1
$\begingroup$

I want to compute the gradient for the following function:

$L(\beta) = \sum_{i=1}^n (y_i - \phi(x_i)^T \cdot \beta)^2 + \sum_{j = 1}^k l(\beta_j)$

where $l(\beta_j) = \begin{cases} \beta_j - \varepsilon/2 & \textbf{if } |\beta_j| \geq \varepsilon\\ \beta_j^2 / (2\varepsilon) & \textbf{if } |\beta_j| < \varepsilon\\ \end{cases}$

Here $y$, $\beta$ and $\phi(x_i)$ is a vector $\in \mathbb{R}^n$ and $\varepsilon$ is just a small number, like $0.00001$

Computing the gradient for the first part of the term yielded no problem:

$ \frac{\partial}{\partial \beta} \sum_{i=1}^n (y_i - \phi(x_i)^T \cdot \beta)^2 = -2 \sum_{i=1}^n - \phi(x_i) \cdot (y_i - \phi(x_i)^T \cdot \beta)$

But I have no idea for the second term which is the sum of the function $l(\beta)$ applied to each component of the vector $\beta$, since it does not contain the whole vector anymore, but its single components plus the additional function confuses me. How can I proceed here?

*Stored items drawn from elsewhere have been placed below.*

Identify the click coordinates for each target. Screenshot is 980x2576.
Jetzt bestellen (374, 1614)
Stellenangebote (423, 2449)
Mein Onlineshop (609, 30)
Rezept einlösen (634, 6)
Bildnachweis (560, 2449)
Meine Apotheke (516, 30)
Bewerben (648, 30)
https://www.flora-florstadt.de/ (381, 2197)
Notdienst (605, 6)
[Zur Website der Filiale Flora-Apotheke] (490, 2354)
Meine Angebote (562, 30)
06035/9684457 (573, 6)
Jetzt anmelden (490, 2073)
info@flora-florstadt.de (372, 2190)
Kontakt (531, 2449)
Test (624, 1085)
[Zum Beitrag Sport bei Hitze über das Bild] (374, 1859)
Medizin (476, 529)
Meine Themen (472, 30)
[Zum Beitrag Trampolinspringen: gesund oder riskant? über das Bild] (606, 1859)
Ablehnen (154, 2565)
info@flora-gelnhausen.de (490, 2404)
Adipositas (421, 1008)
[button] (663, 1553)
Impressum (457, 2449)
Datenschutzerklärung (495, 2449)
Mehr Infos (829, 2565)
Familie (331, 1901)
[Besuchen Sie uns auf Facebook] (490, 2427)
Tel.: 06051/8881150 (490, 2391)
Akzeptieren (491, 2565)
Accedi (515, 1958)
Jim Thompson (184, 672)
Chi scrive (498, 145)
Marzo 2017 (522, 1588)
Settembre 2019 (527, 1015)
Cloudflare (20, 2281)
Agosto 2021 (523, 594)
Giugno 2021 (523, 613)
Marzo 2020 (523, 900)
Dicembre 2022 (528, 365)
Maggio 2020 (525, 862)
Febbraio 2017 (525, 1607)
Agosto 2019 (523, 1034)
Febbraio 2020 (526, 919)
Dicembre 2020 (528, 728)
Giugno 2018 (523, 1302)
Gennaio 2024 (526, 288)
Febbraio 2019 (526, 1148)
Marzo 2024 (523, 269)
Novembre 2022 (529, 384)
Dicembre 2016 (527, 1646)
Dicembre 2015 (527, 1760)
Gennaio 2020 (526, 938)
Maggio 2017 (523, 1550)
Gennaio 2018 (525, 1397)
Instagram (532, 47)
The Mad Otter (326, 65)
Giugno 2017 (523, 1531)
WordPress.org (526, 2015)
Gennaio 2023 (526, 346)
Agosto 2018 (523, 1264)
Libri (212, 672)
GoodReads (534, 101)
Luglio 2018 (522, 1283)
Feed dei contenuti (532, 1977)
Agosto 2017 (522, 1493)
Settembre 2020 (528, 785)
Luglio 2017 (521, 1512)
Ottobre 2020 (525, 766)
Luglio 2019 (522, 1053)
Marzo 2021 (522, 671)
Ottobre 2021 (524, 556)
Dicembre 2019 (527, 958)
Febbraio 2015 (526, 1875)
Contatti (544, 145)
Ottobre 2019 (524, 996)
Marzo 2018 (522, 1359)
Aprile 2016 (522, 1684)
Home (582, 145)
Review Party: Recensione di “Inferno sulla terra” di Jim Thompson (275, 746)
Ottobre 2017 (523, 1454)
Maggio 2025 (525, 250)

Or is it that easy, that I just compute the derivation of it like this:

$\frac{\partial}{\partial \beta_j} l(\beta_j) = \begin{cases} 1 & \textbf{if } |\beta_j| \geq \varepsilon\\ \beta_j / \varepsilon & \textbf{if } |\beta_j| < \varepsilon\\ \end{cases}$

But then I still see the problem that the gradient of the first term results into a vector, but the second does not.

1 Answers 1

1

This function doesn't have a gradient everywhere, since it's discontinuous (and thus not differentiable) whenever one of the $\beta_j$ is $-\epsilon$. Perhaps you omitted some absolute value signs in the definition of $l$?

At all points with $\beta_m\ne\epsilon$ for all $m\le k$, the function has a gradient, and you can indeed determine it using the calculation in the second part of the question. I don't understand your statement that the gradient of the second term doesn't result in a vector. The gradient is by definition a vector; it cannot not result in a vector. You've calculated the derivatives $\frac{\partial}{\partial\beta_m} l(\beta_m)$; the derivatives $\frac{\partial}{\partial\beta_m} l(\beta_j)$ for $j\ne m$ are trivially zero. The sum in the second term contains a term $l(\beta_m)$ if and only if $m\le k$. Thus the components of the gradient of the second term are

$ \frac{\partial}{\partial\beta_m}\sum_{j=1}^kl(\beta_j)= \begin{cases} 0&m\gt k\;,\\ 1&m\le k\;,|\beta_m|\ge\epsilon\;,\\ \beta_m/\epsilon&m\le k\;,|\beta_m|\lt\epsilon\;. \end{cases} $

If this seems slightly confusing, I suggest you first treat the easier case $k=n$, where the sum contains one term for each component of $\beta$, and then think about what happens when $k\lt n$ and some of the terms are missing.

  • 0
    @Mahoni: You're welcome! And no worries.2012-05-06